[課題の指示] 下の記録のうち、「the DEN label」を含む行から「[x=201, y=360]」を含む行まで（両端の行を含む）を、「coordinates」を「position」に置き換えて書き直してください。ほかの部分は一切変えず、該当する行のみを示してください。

抽出された記録:

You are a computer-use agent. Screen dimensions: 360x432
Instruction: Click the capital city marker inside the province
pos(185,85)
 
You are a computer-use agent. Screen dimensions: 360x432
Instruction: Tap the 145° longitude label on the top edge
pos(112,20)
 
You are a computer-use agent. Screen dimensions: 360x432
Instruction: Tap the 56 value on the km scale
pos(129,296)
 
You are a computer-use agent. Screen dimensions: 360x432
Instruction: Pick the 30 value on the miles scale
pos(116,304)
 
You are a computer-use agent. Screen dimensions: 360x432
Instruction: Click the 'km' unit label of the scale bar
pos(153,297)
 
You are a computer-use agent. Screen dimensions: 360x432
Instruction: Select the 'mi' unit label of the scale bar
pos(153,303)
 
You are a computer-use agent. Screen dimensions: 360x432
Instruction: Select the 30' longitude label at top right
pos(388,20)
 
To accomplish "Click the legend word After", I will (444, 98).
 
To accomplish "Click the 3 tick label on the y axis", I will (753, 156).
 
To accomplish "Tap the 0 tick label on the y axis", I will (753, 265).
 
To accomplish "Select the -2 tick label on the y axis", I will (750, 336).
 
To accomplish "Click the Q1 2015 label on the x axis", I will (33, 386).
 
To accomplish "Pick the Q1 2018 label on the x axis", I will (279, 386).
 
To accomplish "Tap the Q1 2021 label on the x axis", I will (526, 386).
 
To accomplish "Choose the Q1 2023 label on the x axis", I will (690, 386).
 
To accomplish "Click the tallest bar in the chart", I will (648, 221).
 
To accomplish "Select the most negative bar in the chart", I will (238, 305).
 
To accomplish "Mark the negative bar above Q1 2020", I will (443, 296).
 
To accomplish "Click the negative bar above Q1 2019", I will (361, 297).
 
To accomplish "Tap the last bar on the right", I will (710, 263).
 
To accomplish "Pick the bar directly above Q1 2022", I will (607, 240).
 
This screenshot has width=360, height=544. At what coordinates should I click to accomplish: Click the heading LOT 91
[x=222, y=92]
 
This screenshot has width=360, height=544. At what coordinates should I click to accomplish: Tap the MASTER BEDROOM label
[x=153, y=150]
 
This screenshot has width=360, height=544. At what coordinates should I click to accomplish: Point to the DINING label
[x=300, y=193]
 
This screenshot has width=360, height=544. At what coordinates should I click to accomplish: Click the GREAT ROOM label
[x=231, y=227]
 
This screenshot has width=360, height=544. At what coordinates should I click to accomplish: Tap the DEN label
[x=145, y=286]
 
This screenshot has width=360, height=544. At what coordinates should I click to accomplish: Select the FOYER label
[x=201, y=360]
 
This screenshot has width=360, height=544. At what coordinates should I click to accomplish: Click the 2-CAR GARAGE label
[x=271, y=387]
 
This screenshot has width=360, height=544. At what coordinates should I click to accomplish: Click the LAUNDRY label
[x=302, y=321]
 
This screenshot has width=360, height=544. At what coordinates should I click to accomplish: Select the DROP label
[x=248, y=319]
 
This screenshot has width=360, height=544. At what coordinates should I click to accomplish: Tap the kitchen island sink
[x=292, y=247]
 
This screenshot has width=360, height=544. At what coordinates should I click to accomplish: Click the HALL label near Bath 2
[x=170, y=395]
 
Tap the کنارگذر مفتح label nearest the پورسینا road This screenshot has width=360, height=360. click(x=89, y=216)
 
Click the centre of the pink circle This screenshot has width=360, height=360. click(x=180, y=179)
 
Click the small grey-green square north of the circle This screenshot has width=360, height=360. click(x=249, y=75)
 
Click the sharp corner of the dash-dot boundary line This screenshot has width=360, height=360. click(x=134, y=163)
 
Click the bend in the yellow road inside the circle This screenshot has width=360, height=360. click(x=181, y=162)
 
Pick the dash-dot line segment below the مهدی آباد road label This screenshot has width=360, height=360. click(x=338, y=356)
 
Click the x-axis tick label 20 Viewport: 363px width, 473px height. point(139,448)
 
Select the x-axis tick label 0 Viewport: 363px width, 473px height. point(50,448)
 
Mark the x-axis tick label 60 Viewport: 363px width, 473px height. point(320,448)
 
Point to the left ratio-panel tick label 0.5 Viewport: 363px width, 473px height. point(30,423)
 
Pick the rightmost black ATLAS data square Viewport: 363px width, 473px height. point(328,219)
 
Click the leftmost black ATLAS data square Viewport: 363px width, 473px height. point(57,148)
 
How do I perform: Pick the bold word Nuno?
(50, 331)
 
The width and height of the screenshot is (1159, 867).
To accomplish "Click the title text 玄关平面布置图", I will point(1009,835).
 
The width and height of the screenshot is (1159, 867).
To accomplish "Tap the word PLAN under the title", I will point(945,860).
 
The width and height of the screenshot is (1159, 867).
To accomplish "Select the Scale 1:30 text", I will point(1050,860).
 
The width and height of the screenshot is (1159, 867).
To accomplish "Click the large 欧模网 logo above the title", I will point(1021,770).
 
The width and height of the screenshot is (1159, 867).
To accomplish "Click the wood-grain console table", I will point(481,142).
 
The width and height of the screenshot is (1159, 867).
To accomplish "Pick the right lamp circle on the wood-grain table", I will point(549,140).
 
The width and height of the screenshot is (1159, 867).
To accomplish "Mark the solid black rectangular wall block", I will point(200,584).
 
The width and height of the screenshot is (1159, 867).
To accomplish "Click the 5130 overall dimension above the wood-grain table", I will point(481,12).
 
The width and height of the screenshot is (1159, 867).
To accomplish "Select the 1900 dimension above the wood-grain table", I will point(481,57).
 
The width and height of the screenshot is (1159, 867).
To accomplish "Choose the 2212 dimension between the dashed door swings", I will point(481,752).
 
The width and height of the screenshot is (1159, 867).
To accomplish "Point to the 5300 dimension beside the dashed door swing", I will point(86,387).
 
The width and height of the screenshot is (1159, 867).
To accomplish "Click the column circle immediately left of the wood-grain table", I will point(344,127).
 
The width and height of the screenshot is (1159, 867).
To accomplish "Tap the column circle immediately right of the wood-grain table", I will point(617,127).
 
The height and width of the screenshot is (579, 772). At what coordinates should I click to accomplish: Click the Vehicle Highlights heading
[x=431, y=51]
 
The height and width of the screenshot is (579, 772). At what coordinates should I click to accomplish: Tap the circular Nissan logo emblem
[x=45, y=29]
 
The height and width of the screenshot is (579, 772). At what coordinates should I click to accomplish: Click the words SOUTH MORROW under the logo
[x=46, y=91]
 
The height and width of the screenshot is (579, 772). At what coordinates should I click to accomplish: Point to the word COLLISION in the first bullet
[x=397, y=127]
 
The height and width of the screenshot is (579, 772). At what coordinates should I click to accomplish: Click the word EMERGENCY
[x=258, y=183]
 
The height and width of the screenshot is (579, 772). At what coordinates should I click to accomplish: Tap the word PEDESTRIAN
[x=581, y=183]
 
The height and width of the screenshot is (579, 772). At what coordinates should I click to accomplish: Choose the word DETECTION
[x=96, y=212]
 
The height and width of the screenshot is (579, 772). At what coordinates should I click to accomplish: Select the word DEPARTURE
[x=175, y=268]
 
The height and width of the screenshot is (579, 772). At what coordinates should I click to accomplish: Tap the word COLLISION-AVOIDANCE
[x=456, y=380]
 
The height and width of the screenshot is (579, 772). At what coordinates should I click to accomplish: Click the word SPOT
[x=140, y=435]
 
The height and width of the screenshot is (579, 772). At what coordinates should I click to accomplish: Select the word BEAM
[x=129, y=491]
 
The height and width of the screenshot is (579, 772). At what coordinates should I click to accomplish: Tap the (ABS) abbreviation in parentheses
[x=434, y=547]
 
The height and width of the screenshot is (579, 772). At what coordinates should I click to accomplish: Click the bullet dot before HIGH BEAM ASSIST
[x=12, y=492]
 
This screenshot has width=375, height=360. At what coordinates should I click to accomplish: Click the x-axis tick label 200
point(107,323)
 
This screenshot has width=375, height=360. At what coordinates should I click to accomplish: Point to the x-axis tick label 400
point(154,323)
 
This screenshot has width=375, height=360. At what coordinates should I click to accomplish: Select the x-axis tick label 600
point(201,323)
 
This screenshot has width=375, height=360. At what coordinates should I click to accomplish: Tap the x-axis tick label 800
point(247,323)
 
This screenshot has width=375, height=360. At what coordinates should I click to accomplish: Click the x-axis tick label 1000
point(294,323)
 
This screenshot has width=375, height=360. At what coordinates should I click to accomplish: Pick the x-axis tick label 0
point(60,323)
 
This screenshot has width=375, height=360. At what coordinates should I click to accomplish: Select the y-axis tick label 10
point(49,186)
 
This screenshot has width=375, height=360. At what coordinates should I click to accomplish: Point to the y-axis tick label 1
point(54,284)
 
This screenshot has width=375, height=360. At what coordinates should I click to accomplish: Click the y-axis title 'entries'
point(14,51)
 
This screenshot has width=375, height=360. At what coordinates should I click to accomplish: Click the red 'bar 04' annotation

[模範解答]
This screenshot has width=360, height=544. At what position should I click to accomplish: Tap the DEN label
[x=145, y=286]
 
This screenshot has width=360, height=544. At what position should I click to accomplish: Select the FOYER label
[x=201, y=360]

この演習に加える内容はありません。